Every Wednesday, I highlight the most interesting new comics hitting comic shops, bookstores, Comixology, Kickstarter, and the web. These are not necessarily reviews insomuch as they are me pointing out new comics that are noteworthy for one reason or another. Feel free to comment below if there's a comic you've read recently that you want to talk about or an upcoming comic that you'd like me to consider highlighting.

1. 2000 AD Prog 1874

Various
2000 AD

For 37 years, the influential British science fiction magazine 2000 AD has been publishing weekly Progs of serialized short comics created by some of Britain's most famous creative talent. ("Prog” is short for "Programme," and it's the result of the publication being produced by legions of droids working under the watchful eye of 2000 AD's editor, Tharg, of the planet Quazann in the Betelguese system. So there’s that.)

Since every prog is made up of about five stories running around six pages each, the magazine likes to have a clean jumping-on point every once in a while with each story starting a new chapter at the same time. With Prog 1874, available this week, we get a new Judge Dredd story written by co-creator John Wagner about a young evaluator in the Justice Department who is having doubts about the nature of what they do there. 2000 AD co-creator Pat Mills returns with the ongoing adventures of Celtic barbarian Slâine with fully painted art by Simon Davis. Dan Abnett (whom American readers will know as the guy who revitalized Guardians of the Galaxy for Marvel) returns with Sinister Dexter. Jaegir, a brand new spin-off from long running 2000 AD property Rogue Trooper, brings a new female heroine to the magazine. And finally, another new series called Outlier about a private detective hunting down an alien serial killer begins in the Prog.

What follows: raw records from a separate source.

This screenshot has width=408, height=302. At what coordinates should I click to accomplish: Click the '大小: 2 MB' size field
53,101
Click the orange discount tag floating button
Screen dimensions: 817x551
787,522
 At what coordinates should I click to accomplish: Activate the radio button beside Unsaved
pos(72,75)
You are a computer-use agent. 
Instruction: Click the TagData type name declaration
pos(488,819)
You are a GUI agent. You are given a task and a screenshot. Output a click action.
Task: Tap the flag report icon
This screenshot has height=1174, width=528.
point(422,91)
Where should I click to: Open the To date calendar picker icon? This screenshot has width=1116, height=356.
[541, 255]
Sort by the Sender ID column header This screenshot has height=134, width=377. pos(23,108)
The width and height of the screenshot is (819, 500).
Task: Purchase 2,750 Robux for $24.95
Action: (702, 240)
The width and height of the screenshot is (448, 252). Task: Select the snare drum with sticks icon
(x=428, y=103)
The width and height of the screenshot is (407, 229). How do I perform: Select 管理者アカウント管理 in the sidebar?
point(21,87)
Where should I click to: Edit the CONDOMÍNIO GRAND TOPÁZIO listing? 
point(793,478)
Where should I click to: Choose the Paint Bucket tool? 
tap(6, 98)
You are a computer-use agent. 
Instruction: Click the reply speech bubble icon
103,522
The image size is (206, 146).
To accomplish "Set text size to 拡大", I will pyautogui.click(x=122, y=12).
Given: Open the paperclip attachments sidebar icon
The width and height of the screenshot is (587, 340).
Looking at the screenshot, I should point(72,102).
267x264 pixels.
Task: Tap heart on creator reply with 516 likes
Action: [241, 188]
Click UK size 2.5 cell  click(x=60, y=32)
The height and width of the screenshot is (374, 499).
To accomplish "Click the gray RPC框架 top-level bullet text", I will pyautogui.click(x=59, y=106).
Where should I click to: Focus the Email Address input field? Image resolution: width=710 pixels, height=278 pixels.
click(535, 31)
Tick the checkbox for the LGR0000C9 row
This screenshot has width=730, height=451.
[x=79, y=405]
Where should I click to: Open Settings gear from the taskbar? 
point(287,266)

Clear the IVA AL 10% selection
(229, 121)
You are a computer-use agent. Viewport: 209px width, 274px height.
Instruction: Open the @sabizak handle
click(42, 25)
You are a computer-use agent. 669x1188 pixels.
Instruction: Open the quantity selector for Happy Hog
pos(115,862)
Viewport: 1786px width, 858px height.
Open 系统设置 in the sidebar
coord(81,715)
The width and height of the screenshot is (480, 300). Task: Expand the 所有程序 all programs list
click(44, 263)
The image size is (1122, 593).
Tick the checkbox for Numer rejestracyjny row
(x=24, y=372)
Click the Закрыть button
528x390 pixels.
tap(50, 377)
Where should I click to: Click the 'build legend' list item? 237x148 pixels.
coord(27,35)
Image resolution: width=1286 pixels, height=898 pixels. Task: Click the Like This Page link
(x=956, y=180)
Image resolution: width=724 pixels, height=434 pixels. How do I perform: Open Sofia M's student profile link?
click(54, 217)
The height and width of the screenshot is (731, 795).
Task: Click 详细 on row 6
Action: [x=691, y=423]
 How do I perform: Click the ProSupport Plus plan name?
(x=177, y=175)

2000 AD has been available in monthly print packs at comic book stores for years but, the appeal is its availability on a weekly basis, especially via various subscription options. Now with digital iOS users can subscribe via the Newsstand app and web users can buy DRM-free downloads via 2000adonline.com. Weekly digital comics are becoming all the rage and 2000 AD is well positioned to capitalize on that trend with their decades of experience publishing on that schedule.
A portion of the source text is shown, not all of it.